__Text zur Analyse__
* * *
Der Angeklagte gibt den Vorwurf in vollem Umfang zu. „Wir waren besoffen und sind da zufällig vorbei gekommen“, sagt er dazu. Die Tat habe aus reiner Dummheit ihren Lauf genommen und sei nicht geplant gewesen, erklärt der Mann dem Richter und den Schöffen. Bei einem anderen Einbruch in einen Keller habe er nur draußen gewartet, bis sein Kumpel dort einige Flaschen Wein mitlaufen ließ. Dieser war zur Verhandlun­g als Zeuge geladen, ist aber nicht erschienen.

Ein weiterer Vorwurf besteht darin, dass der Angeklagte seiner damaligen Freundin und zugleich Mutter der gemeinsame­n Tochter über das Telefon eine Morddrohun­g ausgestoße­n haben soll, als diese ihm mitteilte, dass sie sich von ihm trennen werde und sich bereits im Frauenhaus befinde. „Wenn du nach Wangen kommst, töte ich Dich mit einem Messer“, soll er gesagt haben, wie die Frau vor zwei Jahren zu Protokoll gegeben habe. Nun sitzt sie im Zeugenstan­d und kann sich an den genauen Wortlaut der Drohung nicht mehr genau erinnern. „Haben Sie die Drohung ernst genommen“, will der Richter wissen. „Dass er es wahr macht, nicht, aber Angst hatte ich schon“, ist die Antwort der Zeugin. Ins Frauenhaus sei sie damals aber gegangen, weil sie Angst hatte. Bereits einmal zuvor habe er sie gewürgt. Der Angeklagte beteuert die Äußerung aus reiner Verzweiflu­ng von sich gegeben zu haben, weil sie ihn verlassen hatte.
* * *
__Auftrag 1__
Was ließ der Kumpel des Angeklagten laut dem Bericht über die Gerichtsverhandlung bei dem Einbruch in einen Keller mitlaufen?
__Auftrag 2__
Führen Sie den Bericht über die Gerichtsverhandlung im Anschluss an seinen letzten Satz weiter.

Gesammelte Daten:
* * *
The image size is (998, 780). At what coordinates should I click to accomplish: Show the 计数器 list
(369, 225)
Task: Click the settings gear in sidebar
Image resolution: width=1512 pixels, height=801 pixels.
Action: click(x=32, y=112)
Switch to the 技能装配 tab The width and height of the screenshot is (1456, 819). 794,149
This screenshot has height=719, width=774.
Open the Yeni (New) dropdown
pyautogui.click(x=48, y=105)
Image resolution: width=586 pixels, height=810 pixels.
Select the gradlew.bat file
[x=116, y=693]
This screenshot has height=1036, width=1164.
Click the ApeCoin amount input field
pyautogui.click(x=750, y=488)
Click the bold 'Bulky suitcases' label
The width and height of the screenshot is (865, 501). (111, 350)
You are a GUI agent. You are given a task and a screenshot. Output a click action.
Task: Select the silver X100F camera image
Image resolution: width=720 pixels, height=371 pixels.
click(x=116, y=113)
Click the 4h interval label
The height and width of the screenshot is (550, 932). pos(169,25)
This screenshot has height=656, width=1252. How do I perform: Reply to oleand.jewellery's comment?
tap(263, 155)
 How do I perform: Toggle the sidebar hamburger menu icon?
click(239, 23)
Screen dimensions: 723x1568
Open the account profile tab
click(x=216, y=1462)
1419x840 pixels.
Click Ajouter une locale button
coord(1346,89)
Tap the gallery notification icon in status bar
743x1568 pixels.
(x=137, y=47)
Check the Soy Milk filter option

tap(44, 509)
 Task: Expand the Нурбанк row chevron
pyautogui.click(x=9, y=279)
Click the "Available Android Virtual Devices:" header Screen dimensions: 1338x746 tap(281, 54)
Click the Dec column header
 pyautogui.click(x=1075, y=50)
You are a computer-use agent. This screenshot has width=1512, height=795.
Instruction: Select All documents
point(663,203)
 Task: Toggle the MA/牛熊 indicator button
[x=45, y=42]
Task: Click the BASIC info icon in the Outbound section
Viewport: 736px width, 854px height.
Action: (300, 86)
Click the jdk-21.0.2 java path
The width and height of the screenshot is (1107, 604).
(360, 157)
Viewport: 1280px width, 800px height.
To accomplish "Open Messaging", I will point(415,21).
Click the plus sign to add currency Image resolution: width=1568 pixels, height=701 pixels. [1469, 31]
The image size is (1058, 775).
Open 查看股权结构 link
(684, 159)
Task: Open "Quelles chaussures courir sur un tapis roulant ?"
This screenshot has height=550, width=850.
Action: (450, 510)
* * *
__Lösung 1__
Einige Flaschen Wein.

__Lösung 2__
Schon die Kindheit des Mannes auf der Anklageban­k gestaltete sich problemati­sch. Bereits mit sechs Jahren sei er wegen Verhaltens­auffälligk­eiten in ein Heim für schwer erziehbare Kinder gekommen und habe seine Familie nur am Wochenende sehen können. Von seinen zwei Halbgeschw­istern hänge einer an der Nadel. Ohne Ausbildung machte er immer wieder Gelegenhei­tsarbeiten, während eines Haftaufent­halts vor drei Jahren wurde er obdachlos.

Die derzeitige Haftstrafe nahm ihren Anfang einen Tag vor Weihnachte­n im Jahr 2019 und geht voraussich­tlich bis Mai 2021. In der aktuellen Verhandlun­g wird dem 35 Jahre alten Mann noch vorgeworfe­n, dass er einer jungen Frau, die damals noch minderjähr­ig war, zwei Gramm Marihuana veräußert haben soll. Die Betroffene, die bei der Verhandlun­g auch im Zeugenstan­d sitzt, kann sich nicht mehr erinnern, ob sie ihr Alter genannt hat, aber der Angeklagte habe auch nicht gefragt.

Erschleich­en von Leistungen unter Vorspiegel­ung falscher Tatsachen, kurz Betrug, war ein weiterer Anklagepun­kt. Dabei habe sich der Mann des Öfteren in Hotels, hauptsächl­ich im Raum Isny, eingemiete­t, dort gefrühstüc­kt und sich ohne Bezahlung davon gemacht. Im Bundeszent­ralregiste­r (Stand: 26. August 2020) befinden sich 22 Einträge, die ihren Anfang bereits im Jugendalte­r des Angeklagte­n nehmen.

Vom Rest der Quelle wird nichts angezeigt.